Presentato al Lido ieri, l’adattamento del romanzo di Giuliano da Empoli ripercorre l’ascesa di Putin – interpretato da Jude Law.
Nell’adattare il romanzo francofono Le Mage du Kremlin, che segue l’ascesa di Vadim, uno dei collaboratori del presidente russo (ispirato liberamente alla figura di Vladislav Surkov), il regista Olivier Assayas ha scelto la collaborazione di Emmanuel Carrére alla sceneggiatura. Da qui potrebbe emergere una sorta di affinità con un altro duo romanzo-film francofono recente, costituito dal Limonov di Carrére e dall’adattamento di Kirill Serebrennikov. In quel film, Serebrennikov ha omesso e ridotto al minimo gli anni in cui l’eccentrico poeta si è reso oppositore politico di Putin, un passaggio del libro che permetteva anche di ripercorrere fasi salienti dell’ascesa dello “zar”, come in questo film viene spesso nominato. Così, forse per questo, chi non ha letto il noto bestseller di Giuliano da Empoli, potrebbe percepire Le mage du Kremlin di Olivier Assayas come un contrappunto al film Limonov che ha il coraggio di affrontare i meccanismi di questa fase storica.
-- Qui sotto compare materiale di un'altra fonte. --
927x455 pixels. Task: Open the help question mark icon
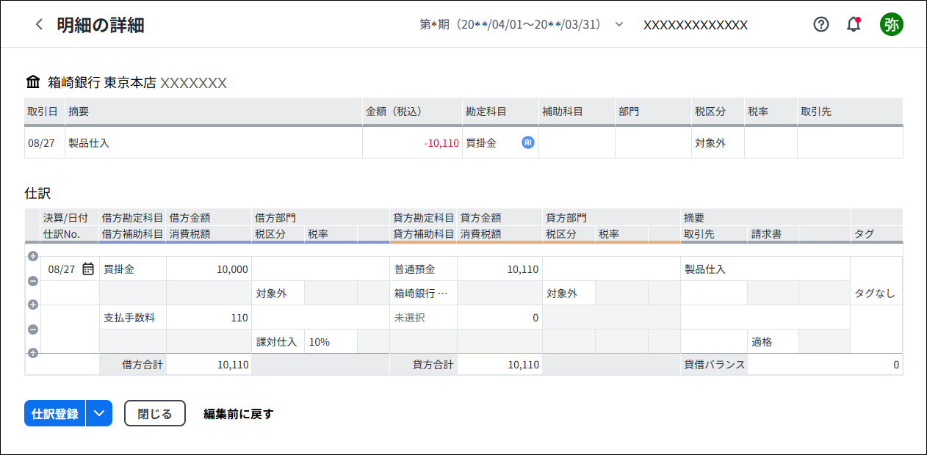pos(821,24)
Affrontare, ma non approfondire: il film ripercorre vari momenti importanti, a partire dall’atmosfera degli anni ’90 e l’ascesa del presidente russo, fino ad avvicinarsi agli antefatti dell’invasione dell’Ucraina nel 2022. Quello che compie Assayas è più una panoramica, in cui gli eventi si susseguono, e manca una spiegazione particolarmente profonda delle cause – la ragione è semplice: la Russia di Putin è dipinta nel film come un potere vacuo, ripiegato su se stesso, che fa riferimento ad un passato storico-culturale che “non esiste, o almeno, non esiste più”. La prospettiva su Vadim ha lo scopo di esprimere quella che è, secondo la tesi del film, una mentalità diffusa in Russia, soggetta ad un potere assoluto dal quale è impossibile scostarsi. Resta piuttosto insufficiente un approfondimento di questo sistema, riportato nella sua essenziale meccanicità.
Jude Law nel ruolo di Putin non compie una satira o un’imitazione – non è la rappresentazione che vuole mimetizzare l’attore nel personaggio, anzi. La scelta di un attore spesso connotato con ruoli ambigui, che spesso assumono un certo aspetto minaccioso, e mantenerlo “visibile” è più che intenzionale: l’ambiguità di Law si somma con quella del suo personaggio, di Putin restano alcuni manierismi ma soprattutto resta una certa essenza.
Le Mage du Kremlin forse resta piuttosto superficiale nel presentare un processo politico che influenza le dinamiche mondiali e nel non entrare troppo nei dettagli.